◆ Task objective
Return nothing but the lines from the one with "The height and width of the screenshot is (451, 600)." through the one with "Task: Click the PlaceOrder page title" in the data below, word for word and without pictures.

Provided information: Begin

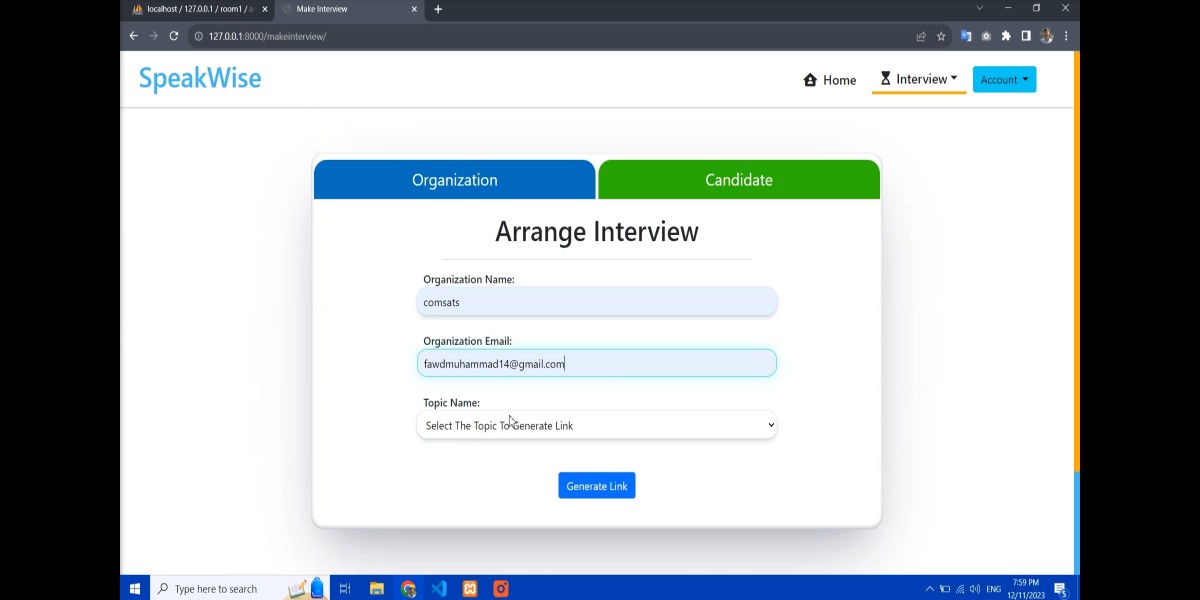This screenshot has height=600, width=1200.
Task: Switch to the Organization tab
Action: (455, 179)
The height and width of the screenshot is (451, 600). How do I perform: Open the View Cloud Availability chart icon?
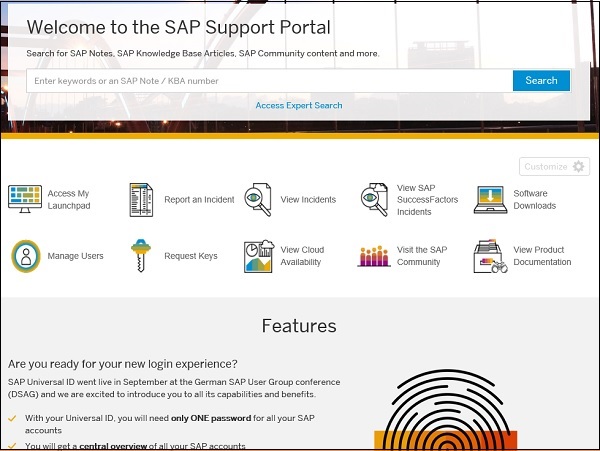pyautogui.click(x=258, y=256)
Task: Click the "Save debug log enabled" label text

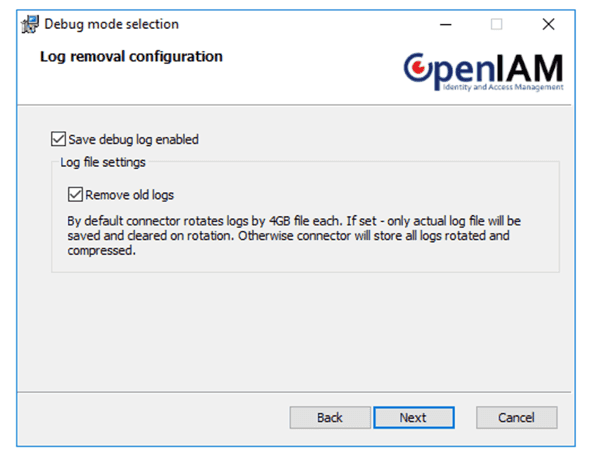Action: [134, 140]
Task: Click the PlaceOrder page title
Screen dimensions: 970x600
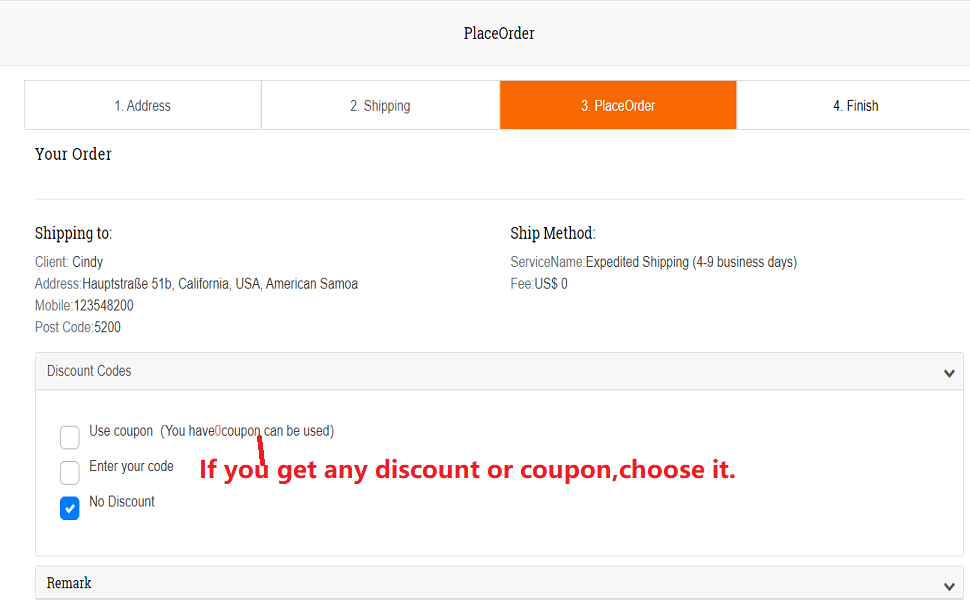Action: click(499, 34)
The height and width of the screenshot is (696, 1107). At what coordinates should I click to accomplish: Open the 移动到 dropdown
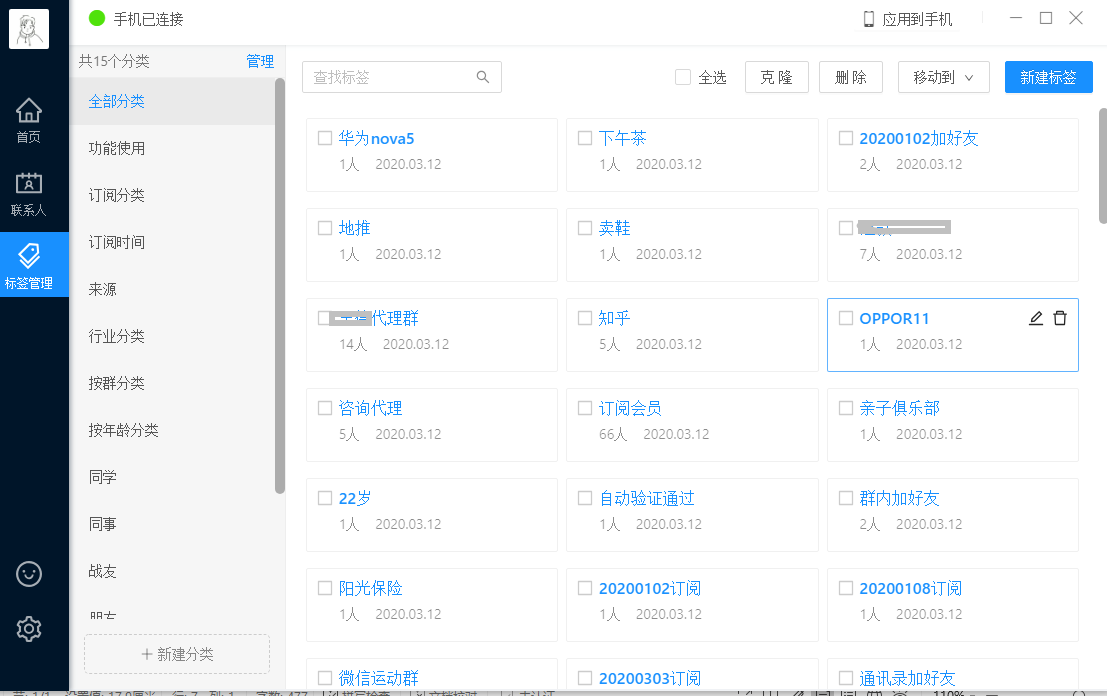(x=943, y=77)
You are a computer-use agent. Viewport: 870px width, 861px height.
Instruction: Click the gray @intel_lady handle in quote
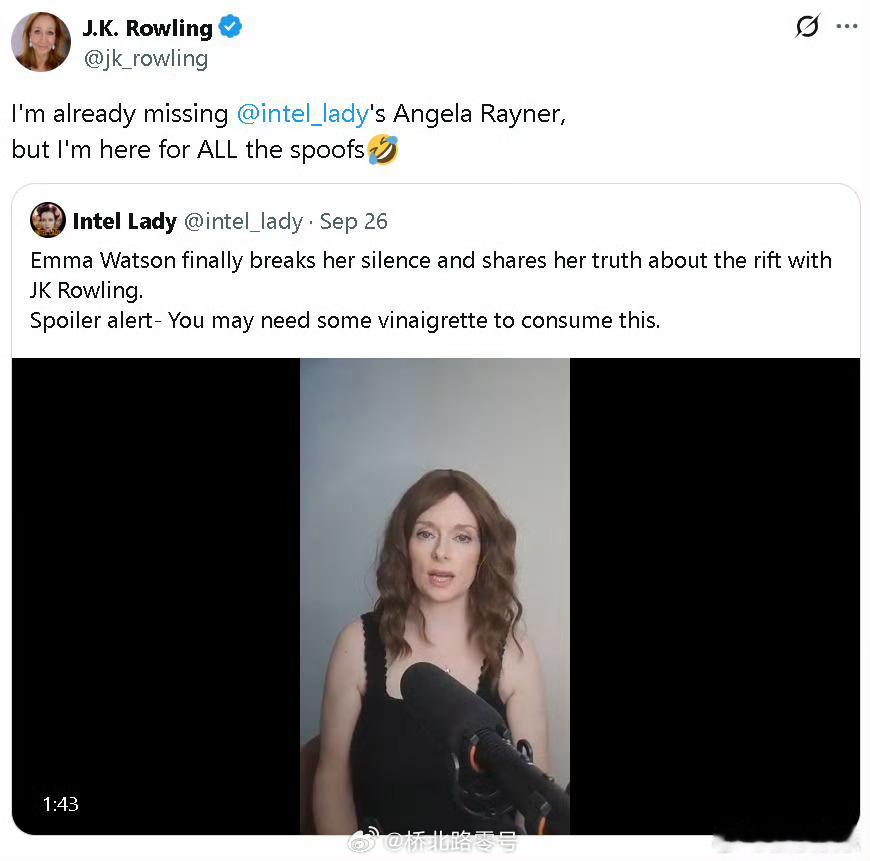tap(244, 222)
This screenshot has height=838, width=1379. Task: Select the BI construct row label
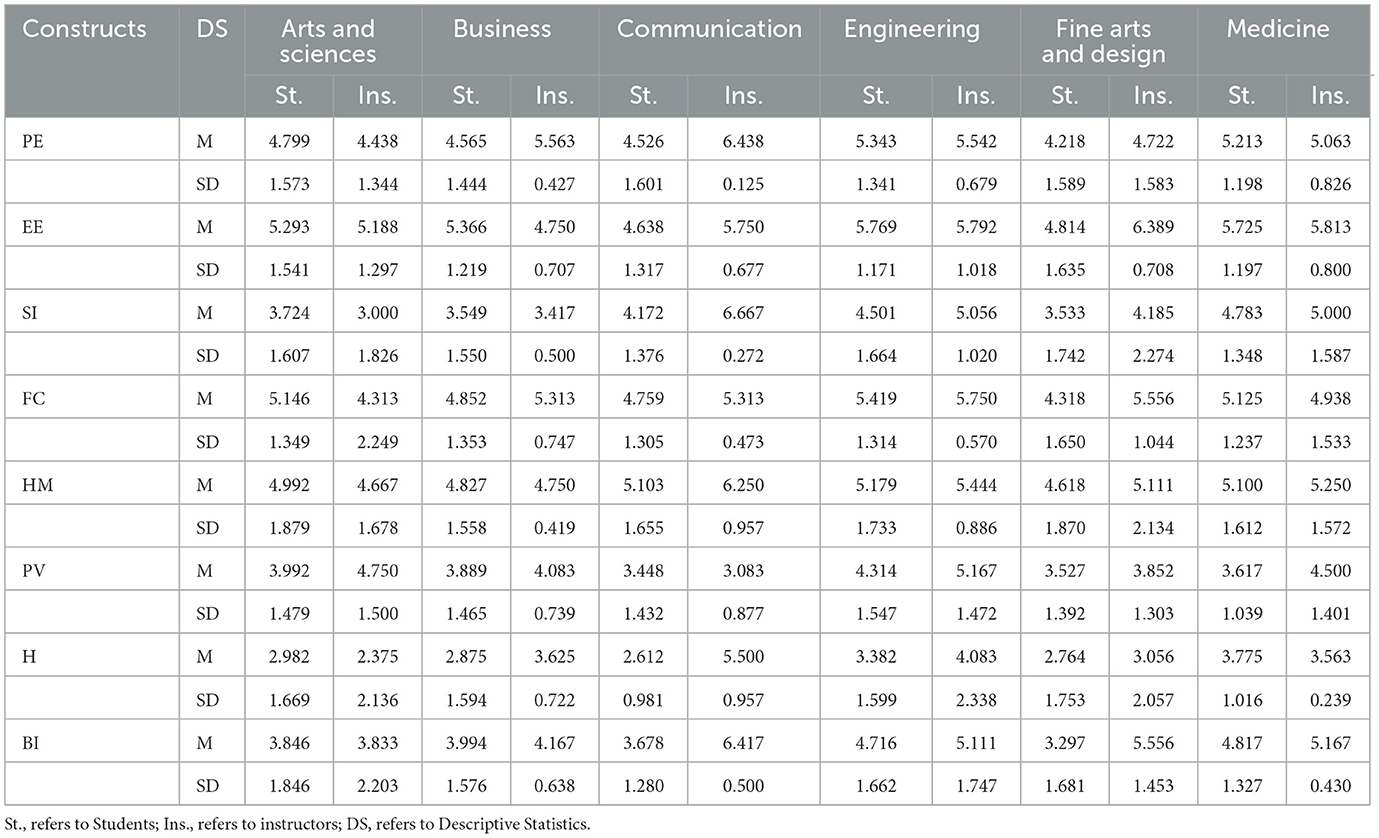click(x=31, y=742)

Provided information: End

◆ Answer to the exercise
The height and width of the screenshot is (451, 600). How do I perform: Open the View Cloud Availability chart icon?
pyautogui.click(x=258, y=256)
Task: Click the "Save debug log enabled" label text

Action: [134, 140]
Task: Click the PlaceOrder page title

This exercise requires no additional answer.